THE TASK: The answer should reproduce the listing below character for character.

[Opening EXTRACTED DATA section]

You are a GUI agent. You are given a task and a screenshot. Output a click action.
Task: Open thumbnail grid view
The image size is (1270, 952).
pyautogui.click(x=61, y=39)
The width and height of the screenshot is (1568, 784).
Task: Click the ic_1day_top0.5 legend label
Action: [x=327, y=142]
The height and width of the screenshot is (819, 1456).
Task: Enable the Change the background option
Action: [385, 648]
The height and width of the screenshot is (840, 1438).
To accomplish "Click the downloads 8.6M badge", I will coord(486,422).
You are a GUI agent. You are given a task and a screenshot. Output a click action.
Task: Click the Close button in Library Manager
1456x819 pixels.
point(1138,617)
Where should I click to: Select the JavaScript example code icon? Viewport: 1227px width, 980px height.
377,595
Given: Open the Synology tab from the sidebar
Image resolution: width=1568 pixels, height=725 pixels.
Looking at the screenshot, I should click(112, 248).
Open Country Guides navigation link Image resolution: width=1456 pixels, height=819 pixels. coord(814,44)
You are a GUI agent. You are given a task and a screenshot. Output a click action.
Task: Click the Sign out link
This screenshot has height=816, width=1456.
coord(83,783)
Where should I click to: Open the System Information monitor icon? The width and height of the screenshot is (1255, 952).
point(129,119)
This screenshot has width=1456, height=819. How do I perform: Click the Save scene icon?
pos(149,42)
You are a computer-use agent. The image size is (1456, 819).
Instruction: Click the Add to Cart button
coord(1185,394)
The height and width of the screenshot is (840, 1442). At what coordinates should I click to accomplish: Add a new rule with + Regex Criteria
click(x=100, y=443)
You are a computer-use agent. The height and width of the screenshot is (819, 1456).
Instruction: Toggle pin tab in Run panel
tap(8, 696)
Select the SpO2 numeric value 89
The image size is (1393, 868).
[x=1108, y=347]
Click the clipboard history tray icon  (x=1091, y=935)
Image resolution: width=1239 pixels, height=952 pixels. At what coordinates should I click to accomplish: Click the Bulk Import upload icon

[Closing EXTRACTED DATA section]

SOLUTION FOR THIS EXERCISE:
You are a GUI agent. You are given a task and a screenshot. Output a click action.
Task: Open thumbnail grid view
The image size is (1270, 952).
pyautogui.click(x=61, y=39)
The width and height of the screenshot is (1568, 784).
Task: Click the ic_1day_top0.5 legend label
Action: [x=327, y=142]
The height and width of the screenshot is (819, 1456).
Task: Enable the Change the background option
Action: [385, 648]
The height and width of the screenshot is (840, 1438).
To accomplish "Click the downloads 8.6M badge", I will coord(486,422).
You are a GUI agent. You are given a task and a screenshot. Output a click action.
Task: Click the Close button in Library Manager
1456x819 pixels.
point(1138,617)
Where should I click to: Select the JavaScript example code icon? Viewport: 1227px width, 980px height.
377,595
Given: Open the Synology tab from the sidebar
Image resolution: width=1568 pixels, height=725 pixels.
Looking at the screenshot, I should click(112, 248).
Open Country Guides navigation link Image resolution: width=1456 pixels, height=819 pixels. coord(814,44)
You are a GUI agent. You are given a task and a screenshot. Output a click action.
Task: Click the Sign out link
This screenshot has height=816, width=1456.
coord(83,783)
Where should I click to: Open the System Information monitor icon? The width and height of the screenshot is (1255, 952).
point(129,119)
This screenshot has width=1456, height=819. How do I perform: Click the Save scene icon?
pos(149,42)
You are a computer-use agent. The image size is (1456, 819).
Instruction: Click the Add to Cart button
coord(1185,394)
The height and width of the screenshot is (840, 1442). At what coordinates should I click to accomplish: Add a new rule with + Regex Criteria
click(x=100, y=443)
You are a computer-use agent. The height and width of the screenshot is (819, 1456).
Instruction: Toggle pin tab in Run panel
tap(8, 696)
Select the SpO2 numeric value 89
The image size is (1393, 868).
[x=1108, y=347]
Click the clipboard history tray icon  (x=1091, y=935)
Image resolution: width=1239 pixels, height=952 pixels. At what coordinates should I click to accomplish: Click the Bulk Import upload icon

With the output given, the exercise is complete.